Coimas a banqueiros arrastam-se em tribunal e ficam por pagar. Ricardo Salgado é recordista

Dez antigos gestores bancários cumulam coimas de quase 17 milhões lançadas por supervisores como o Banco de Portugal ou a Comissão do Mercado de Valores Mobiliários.

Revista de Imprensa

Dez antigos gestores bancários cumulam coimas de quase 17 milhões lançadas por supervisores como o Banco de Portugal (BdP) ou a Comissão do Mercado de Valores Mobiliários (CMVM). Nos últimos seis anos, o Banco de Portugal lançou coimas de mais de 49 milhões e a CMVM quase 17 milhões, mas estas arrastam-se em tribunal e, na maioria, acabam prescritas, revela uma análise do “Jornal de Notícias”.

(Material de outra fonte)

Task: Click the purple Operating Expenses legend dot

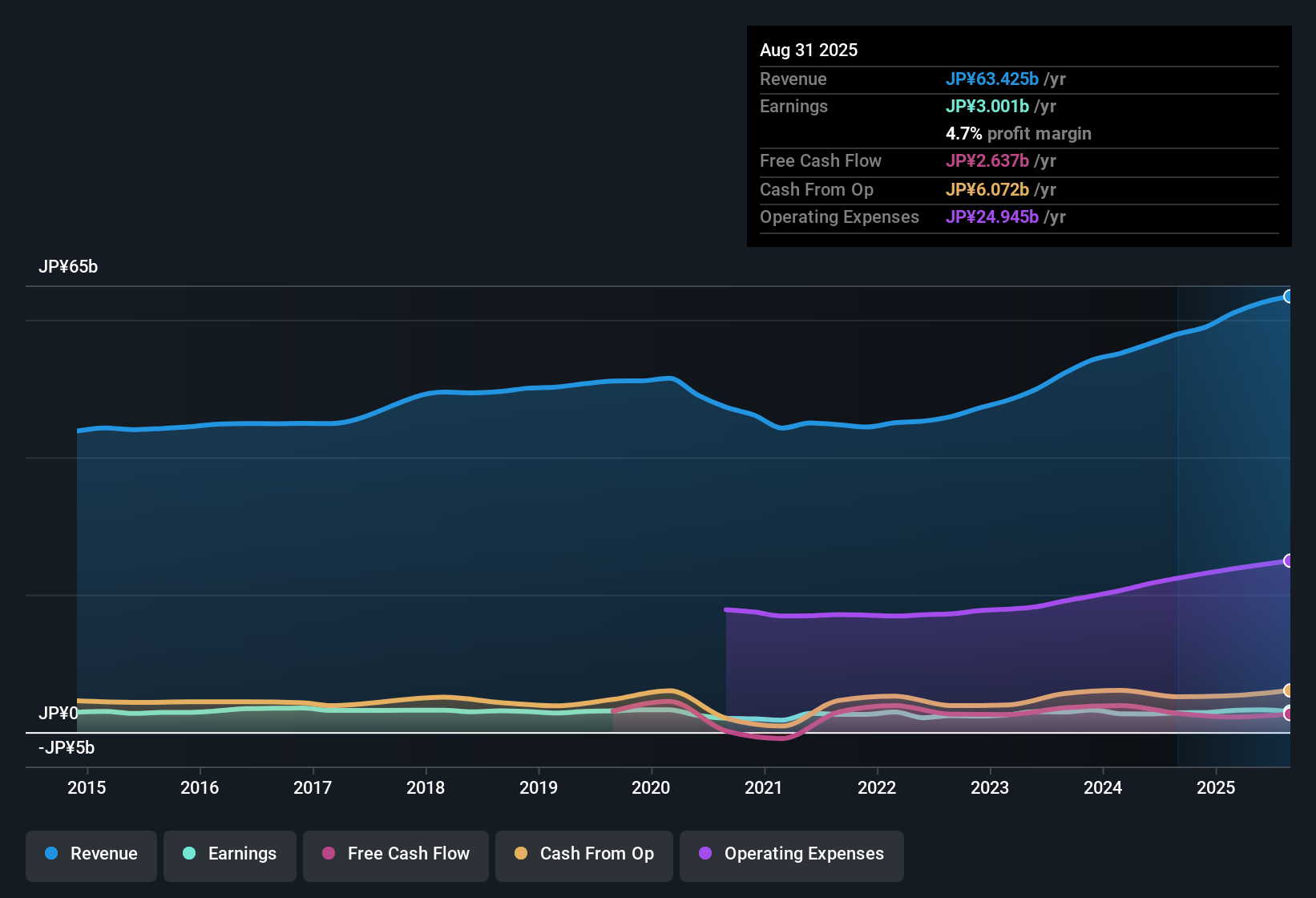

Segundo o “JN”, a maior parte das sanções da CMVM e do BdP fica por pagar. Por vezes, os tribunais dão mesmo como provada a sua inocência. De 2008 a 2018, os encargos do Estado com os bancos ascenderam a mais de 18 mil milhões de euros.

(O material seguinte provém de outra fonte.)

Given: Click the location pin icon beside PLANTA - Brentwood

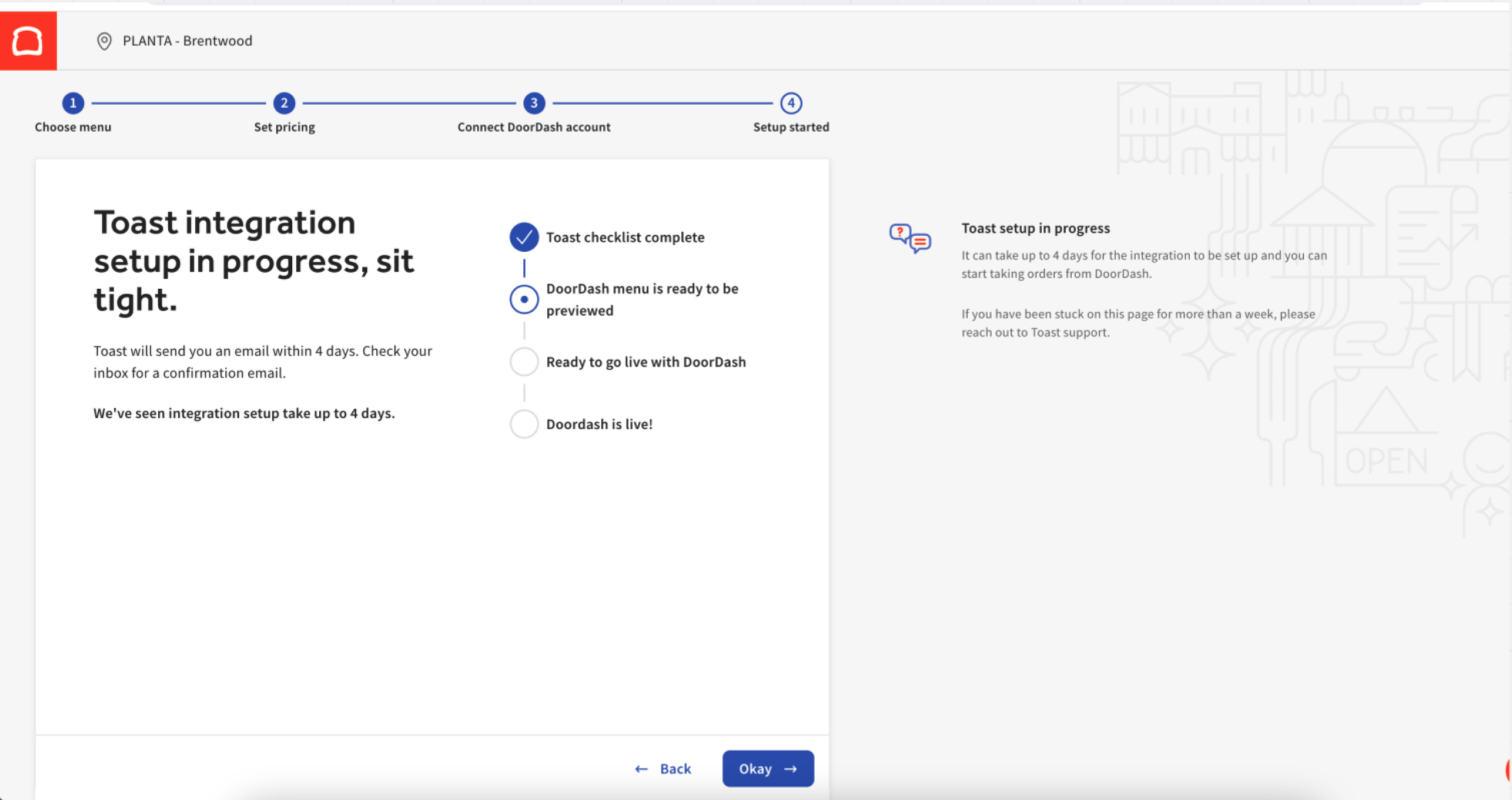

Ricardo Salgado é o recordista das multas. O acumulado do BdP com a CMVM vai em 5,8 milhões, mas esta última está a preparar uma acusação cuja coima pode ascender aos cinco milhões, o que faria duplicar o seu atual valor a pagar, conta o jornal.

Já o antigo líder do BPN (banco nacionalizado no mandato de Fernando Teixeira, num proceso que já custou mais de cinco milhões de euros ao contribuintes) José Oliveira e Costa, condenado a 15 anos de prisão, foi multado quer pela CMVM como pelo BdP, num total de 1,425 milhões de euros. O antigo banqueiro viu parte da sua pensão de 2295 euros foi congelada, mas quase nada foi pago ao BdP, até à data, e menos ainda à CMVM.

O António Tomás Correia, ex-líder do Montepio (banco, até 2015, e mutualista, até 2019), por sua vez, foi multado pelo BdP em 1,25 milhões.